> _ACTIONS TO TAKE_
• 1. According to the bytecode excerpt, why does the Python virtual machine have more work to do than the Java virtual machine? Answer in one to three sentences.
• 2. Extract the passage from the bytecode excerpt that begins at the words "Intepreters/compilers of statically-typed" and stops after "to HAL 9000.".
**** EXCERPTED TEXT ****
The next closest thing is LLVM, but LLVM operates at a different level:

portable interpreted assembly language

The term "bytecode" is used in both Java and Python, but not all bytecode is created equal. bytecode is just the generic term for intermediate languages used by compilers/interpreters. Even C compilers like gcc use an intermediate language (or several) to get the job done. Java bytecode contains information about primitive data types, whereas Python bytecode does not. In this respect, the Python (and Bash,Perl,Ruby, etc.) virtual machine truly is fundamentally slower than the Java virtual machine, or rather, it simply has more work to do. It is useful to consider what information is contained in different bytecode formats:

llvm: cpu registers
Java: primitive data types
Python: user-defined types

To draw a real-world analogy: LLVM works with atoms, the Java virtual machine works with molecules, and The Python virtual machine works with materials. Since everything must eventually decompose into subatomic particles (real machine operations), the Python virtual machine has the most complex task.

Intepreters/compilers of statically-typed languages just don't have the same baggage that interpreters/compilers of dynamically-typed languages have. Programmers of statically-typed languages have to take up the slack, for which the payoff is performance. However, just as all nondeterministic functions are secretly deterministic, so are all dynamically-typed languages secretly statically-typed. Performance differences between the two language families should therefore level out around the time Python changes its name to HAL 9000.
**** DATASET EXTRACT ****
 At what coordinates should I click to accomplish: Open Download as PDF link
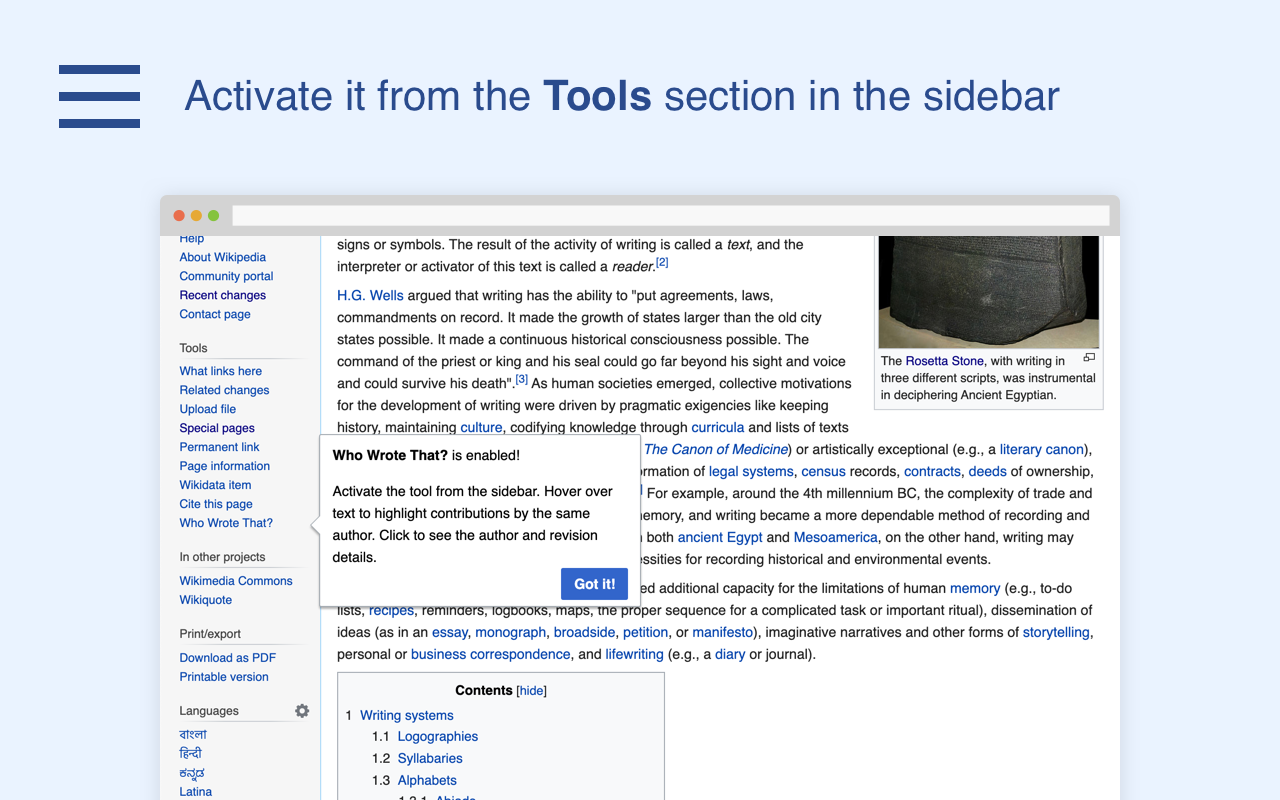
****
> _SOLUTIONS PER TASK_
• 1. Java bytecode contains information about primitive data types, while Python bytecode does not and works at the level of user-defined types. Everything must eventually decompose into real machine operations, so the Python virtual machine has the most complex task.

• 2.
Intepreters/compilers of statically-typed languages just don't have the same baggage that interpreters/compilers of dynamically-typed languages have. Programmers of statically-typed languages have to take up the slack, for which the payoff is performance. However, just as all nondeterministic functions are secretly deterministic, so are all dynamically-typed languages secretly statically-typed. Performance differences between the two language families should therefore level out around the time Python changes its name to HAL 9000.